Preserving biological specimens involves stabilizing their structure and preventing decomposition. This is primarily achieved through fixation and storage.
Fixation Methods
Fixation is the critical first step, halting cellular processes and preventing decay. A common and effective fixative is formaldehyde, often used as a 40% solution called formalin. Formalin's action cross-links proteins, preventing enzymatic degradation.
- Formalin (40% formaldehyde solution): This is a widely used fixative for a broad range of specimens, from small tissue samples to entire organisms. It effectively preserves the morphology of the specimen. However, it is a known carcinogen and requires careful handling and disposal.
Storage Methods
After fixation, specimens need appropriate storage to maintain their preservation:
- Storage in Formalin: Following fixation, specimens can be stored long-term in formalin. Regular changes of the formalin solution may be necessary to maintain effectiveness.

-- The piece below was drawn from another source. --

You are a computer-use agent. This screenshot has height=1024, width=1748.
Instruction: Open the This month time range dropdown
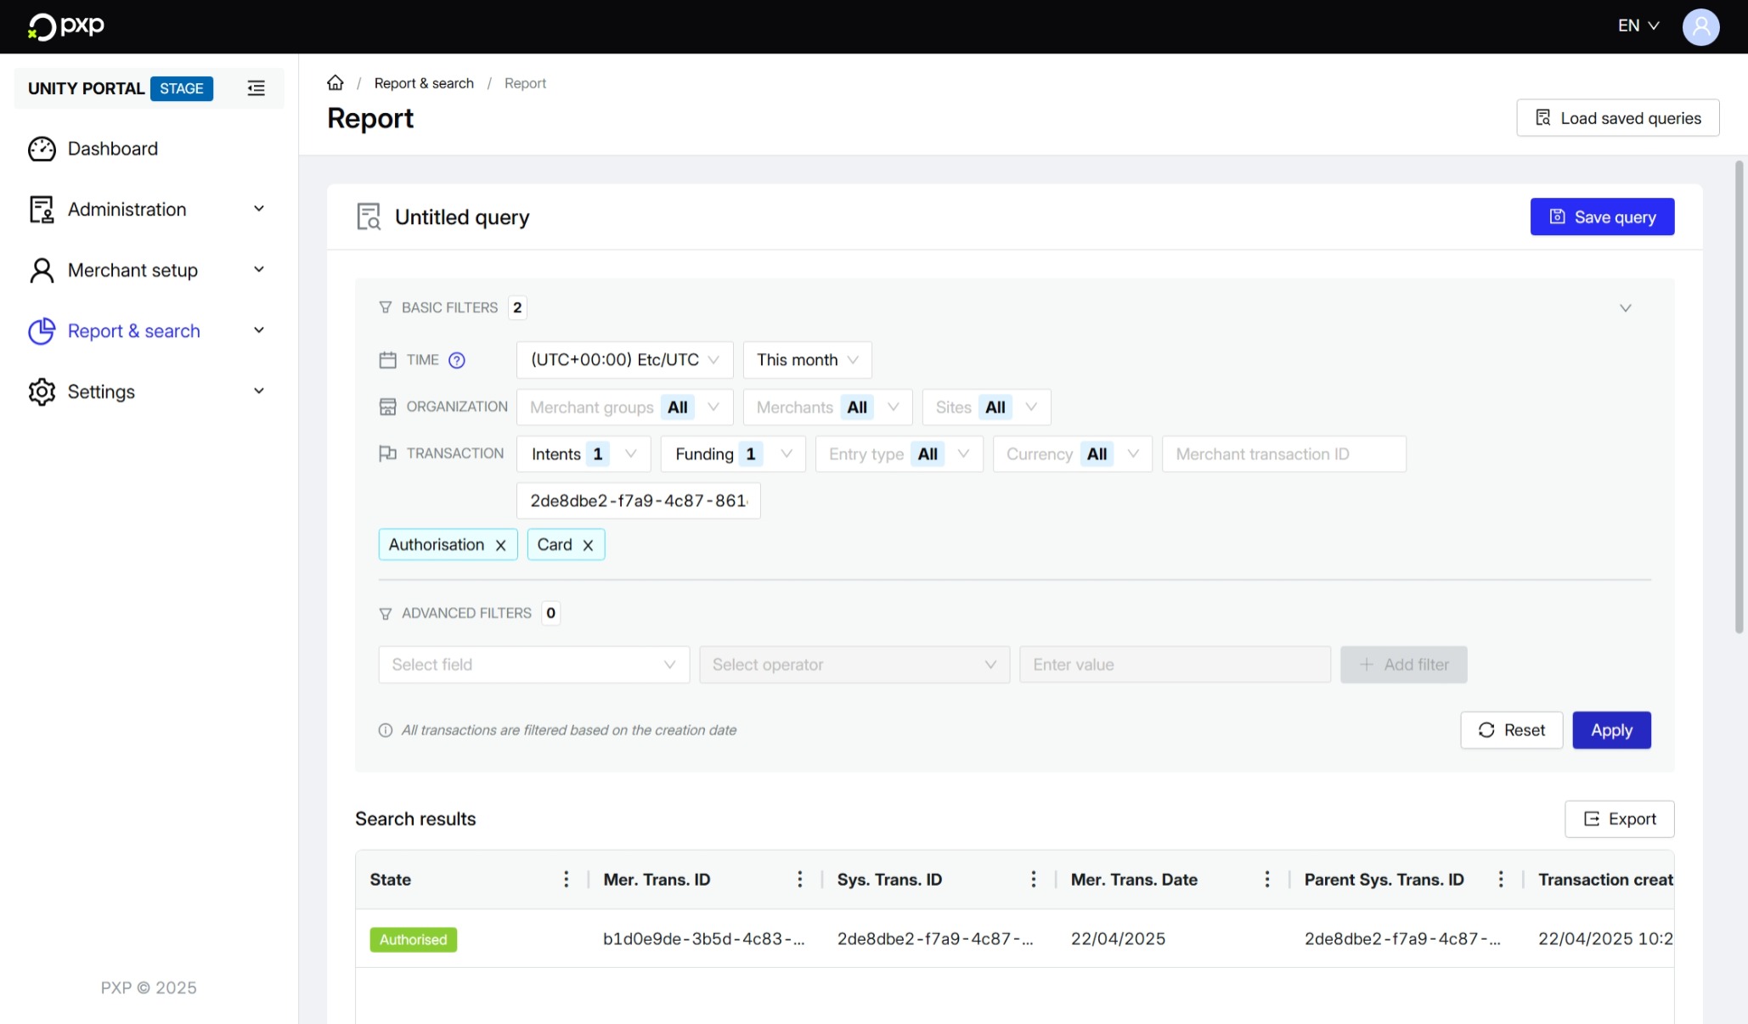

- Transfer to Ethanol or Isopropyl Alcohol: After formalin fixation, some specimens are transferred to ethanol or isopropyl alcohol for long-term storage. This minimizes the risk associated with formalin.

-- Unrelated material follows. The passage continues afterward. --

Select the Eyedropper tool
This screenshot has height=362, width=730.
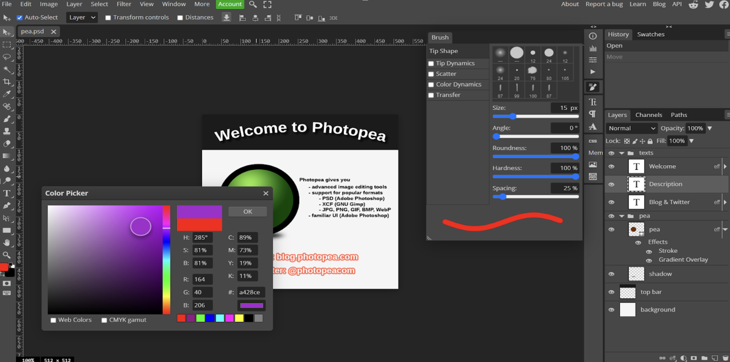point(7,94)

- Embedding in Paraffin: For microscopic examination, tissues are often embedded in paraffin wax after fixation and dehydration. This allows for thin sectioning and staining.
- Cryopreservation: For some applications, freezing specimens in liquid nitrogen or at ultra-low temperatures preserves them for long periods.
Other Considerations
The specific preservation method will depend on the type of specimen, intended use (e.g., research, museum display), and available resources.